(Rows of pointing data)
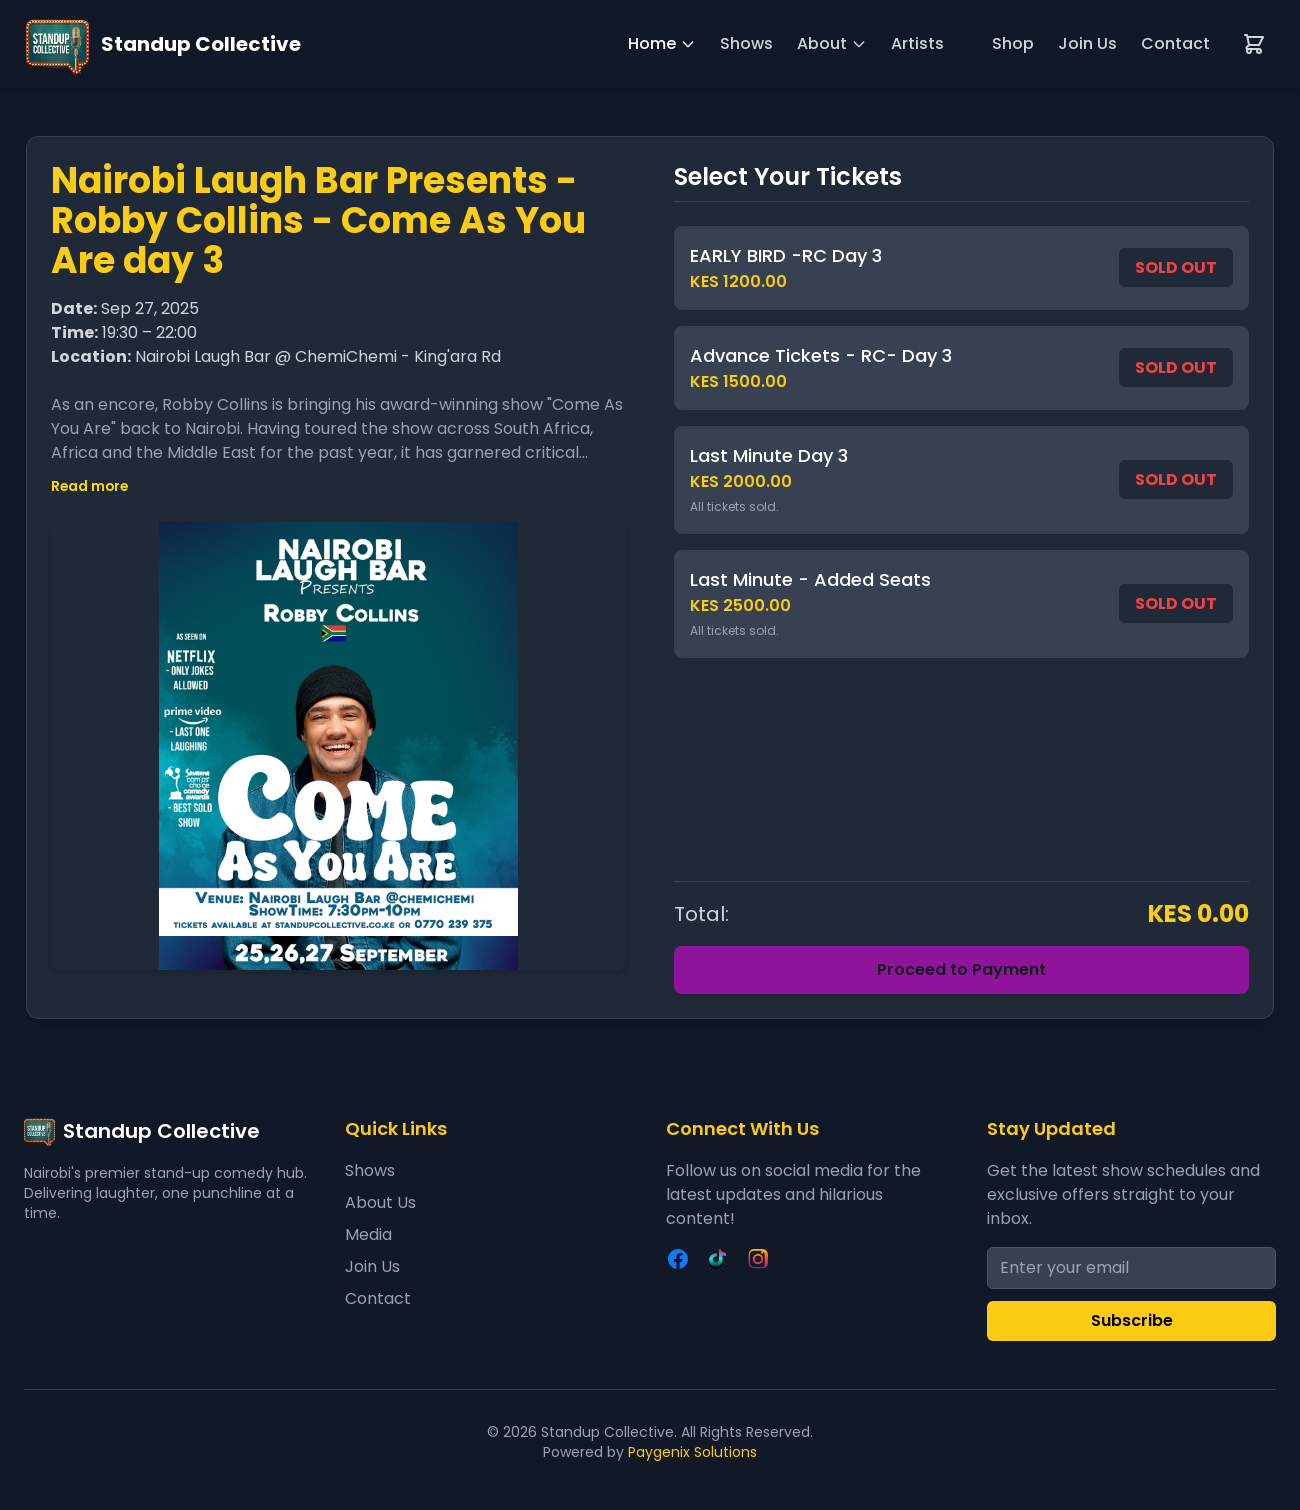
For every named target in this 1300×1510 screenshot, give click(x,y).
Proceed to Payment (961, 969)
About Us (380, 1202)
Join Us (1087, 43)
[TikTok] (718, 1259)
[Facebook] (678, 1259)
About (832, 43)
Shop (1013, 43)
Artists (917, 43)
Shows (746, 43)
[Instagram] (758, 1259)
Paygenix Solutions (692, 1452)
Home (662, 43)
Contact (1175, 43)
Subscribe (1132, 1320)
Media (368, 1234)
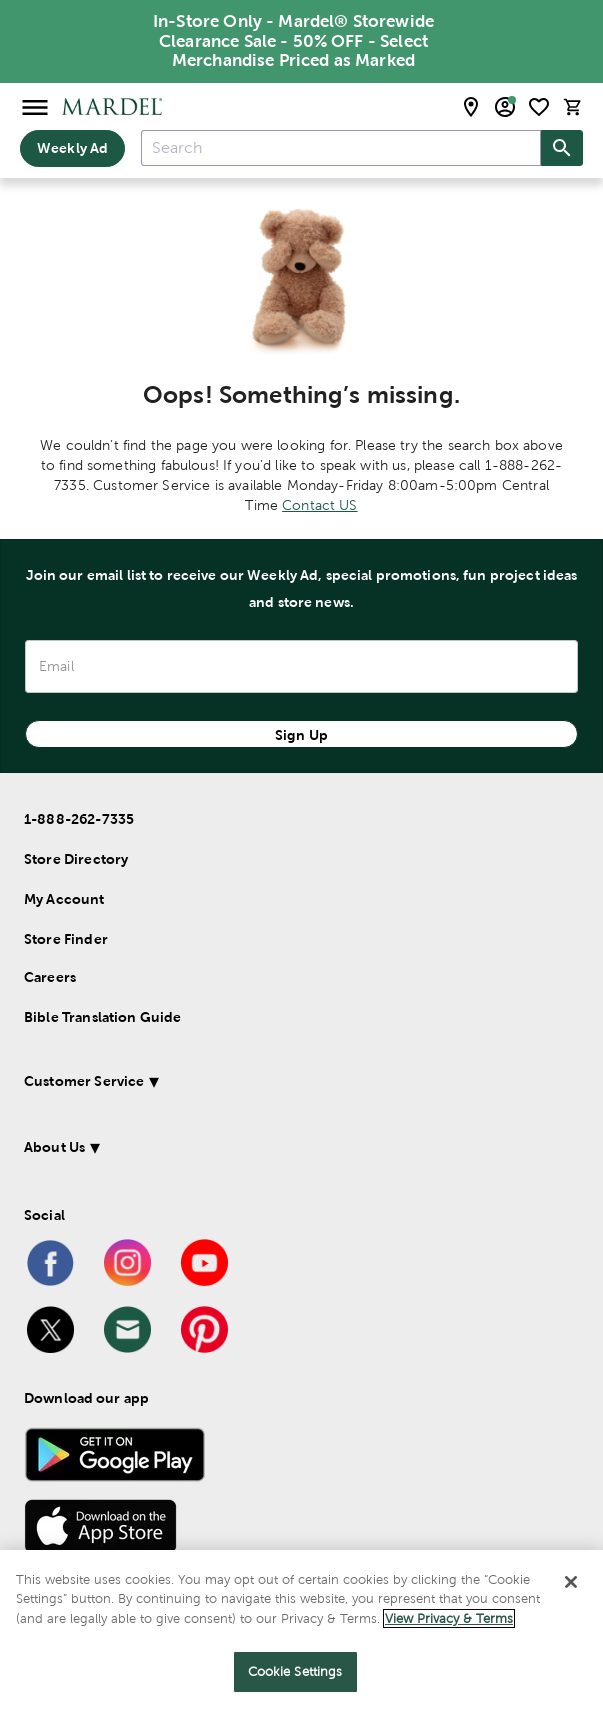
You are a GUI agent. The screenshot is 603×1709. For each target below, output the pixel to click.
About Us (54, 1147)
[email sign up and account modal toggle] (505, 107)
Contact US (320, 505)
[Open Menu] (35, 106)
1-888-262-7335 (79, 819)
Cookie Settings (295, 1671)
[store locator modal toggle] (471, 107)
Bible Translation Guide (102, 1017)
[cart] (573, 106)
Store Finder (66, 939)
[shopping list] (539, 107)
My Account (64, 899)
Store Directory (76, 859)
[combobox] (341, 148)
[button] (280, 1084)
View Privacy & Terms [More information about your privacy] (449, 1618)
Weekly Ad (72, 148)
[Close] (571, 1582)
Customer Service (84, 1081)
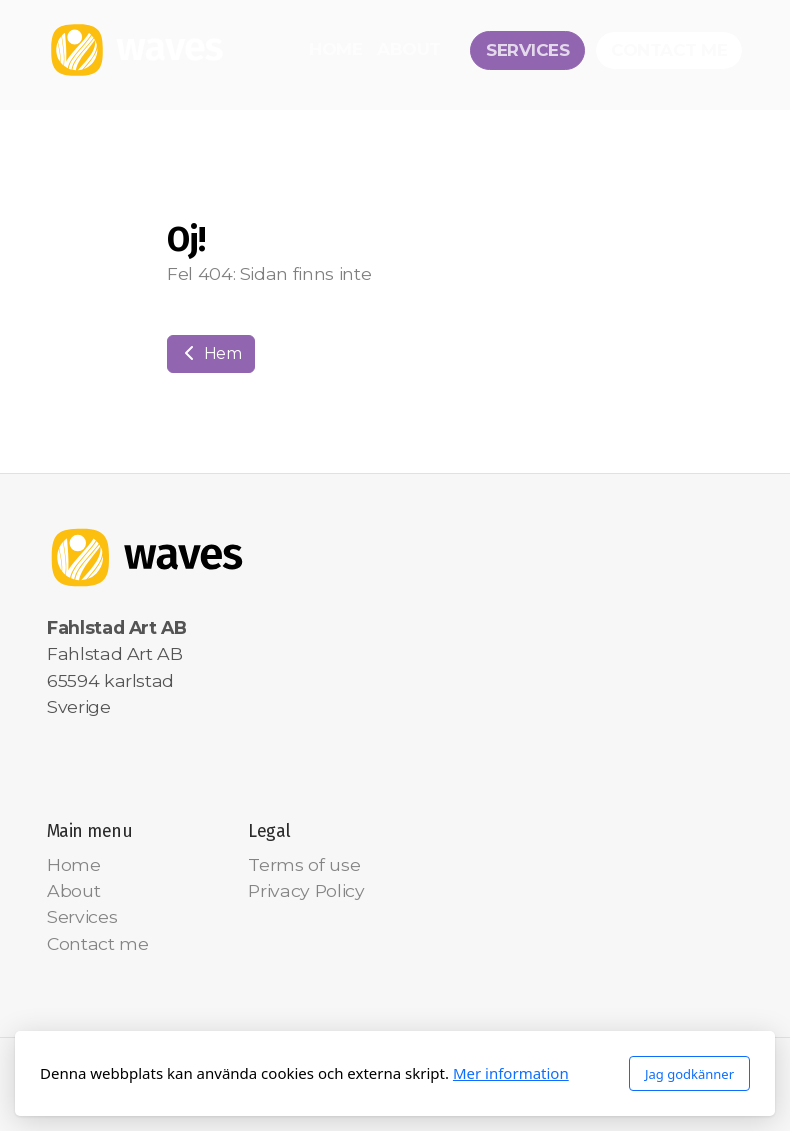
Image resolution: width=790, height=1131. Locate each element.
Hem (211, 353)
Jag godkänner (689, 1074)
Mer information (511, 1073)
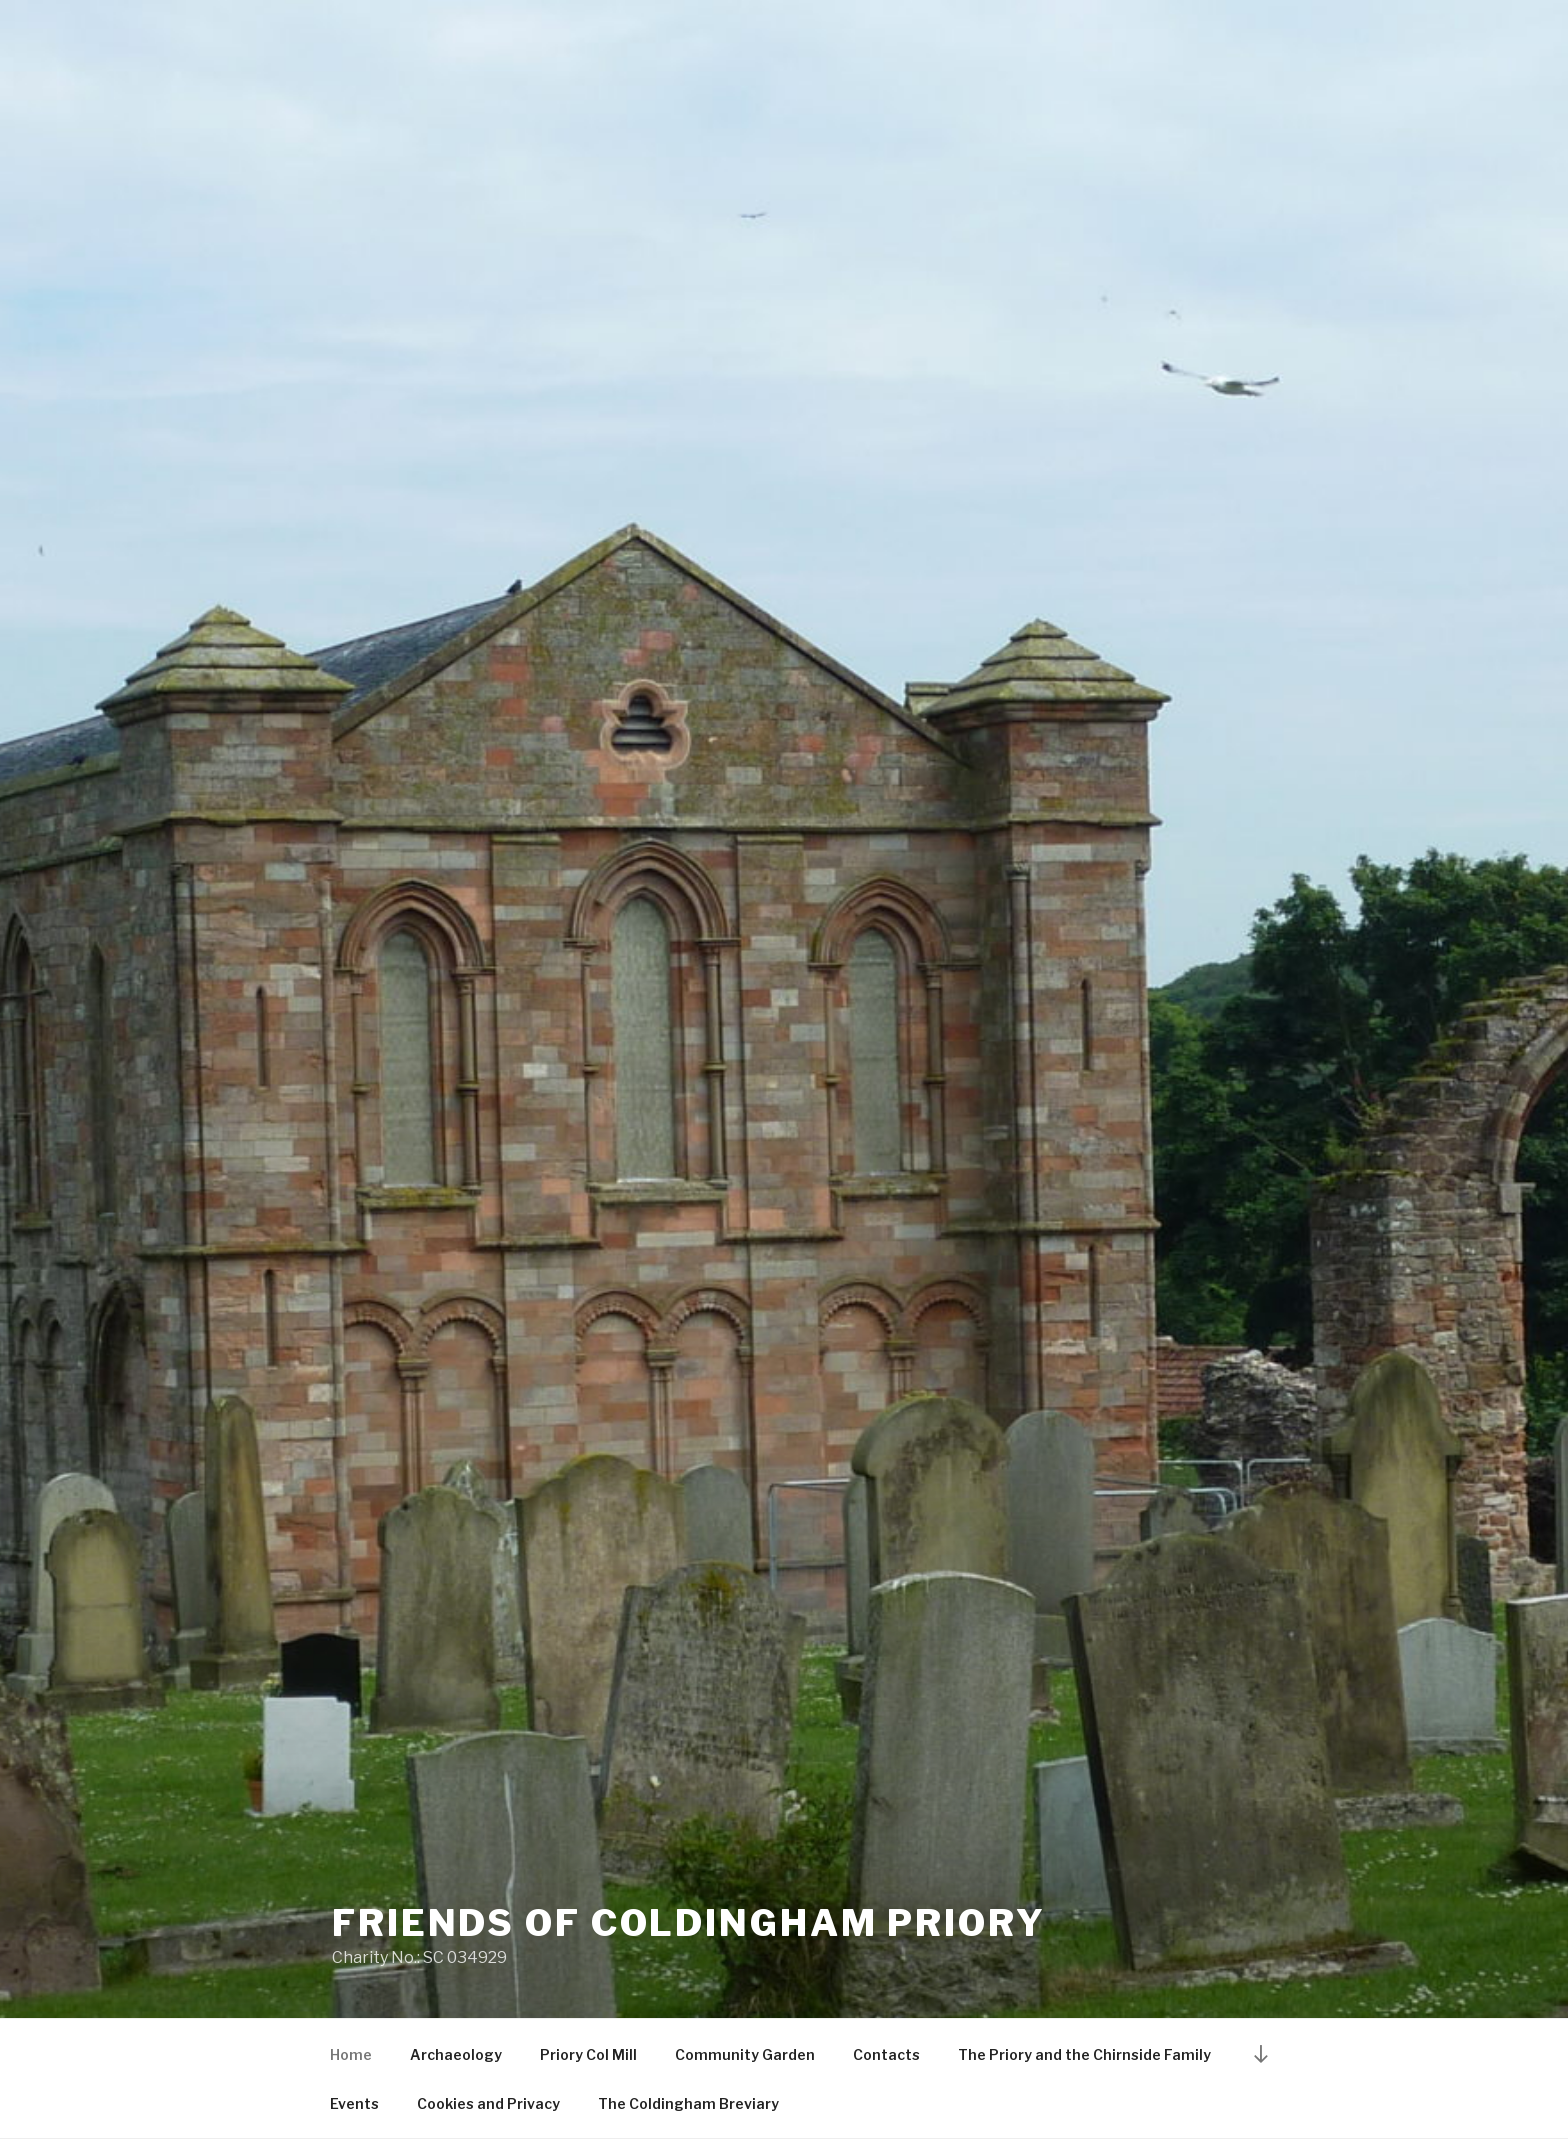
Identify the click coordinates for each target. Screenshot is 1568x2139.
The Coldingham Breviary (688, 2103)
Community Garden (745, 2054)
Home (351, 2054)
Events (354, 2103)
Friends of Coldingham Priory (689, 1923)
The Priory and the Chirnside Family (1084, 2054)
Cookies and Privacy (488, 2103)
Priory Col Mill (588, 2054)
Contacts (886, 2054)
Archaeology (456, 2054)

**What you need to do**
Please give again the part of the records that opens with the line containing "[Close] (571, 1582)" and closes with the line containing "Community Garden (745, 2054)", keeping the requests and moving every answer coordinate by adding 41 to each number. Leave the pictures out.

**Response for this exercise**
[Close] (612, 1623)
Customer Service (125, 1122)
Image resolution: width=790, height=1131. Locate each element.
Hem (252, 394)
Jag godkänner (730, 1115)
Mer information (552, 1114)
Identify the click coordinates for each target. Screenshot is 1568x2139.
The Coldingham Breviary (729, 2144)
Community Garden (786, 2095)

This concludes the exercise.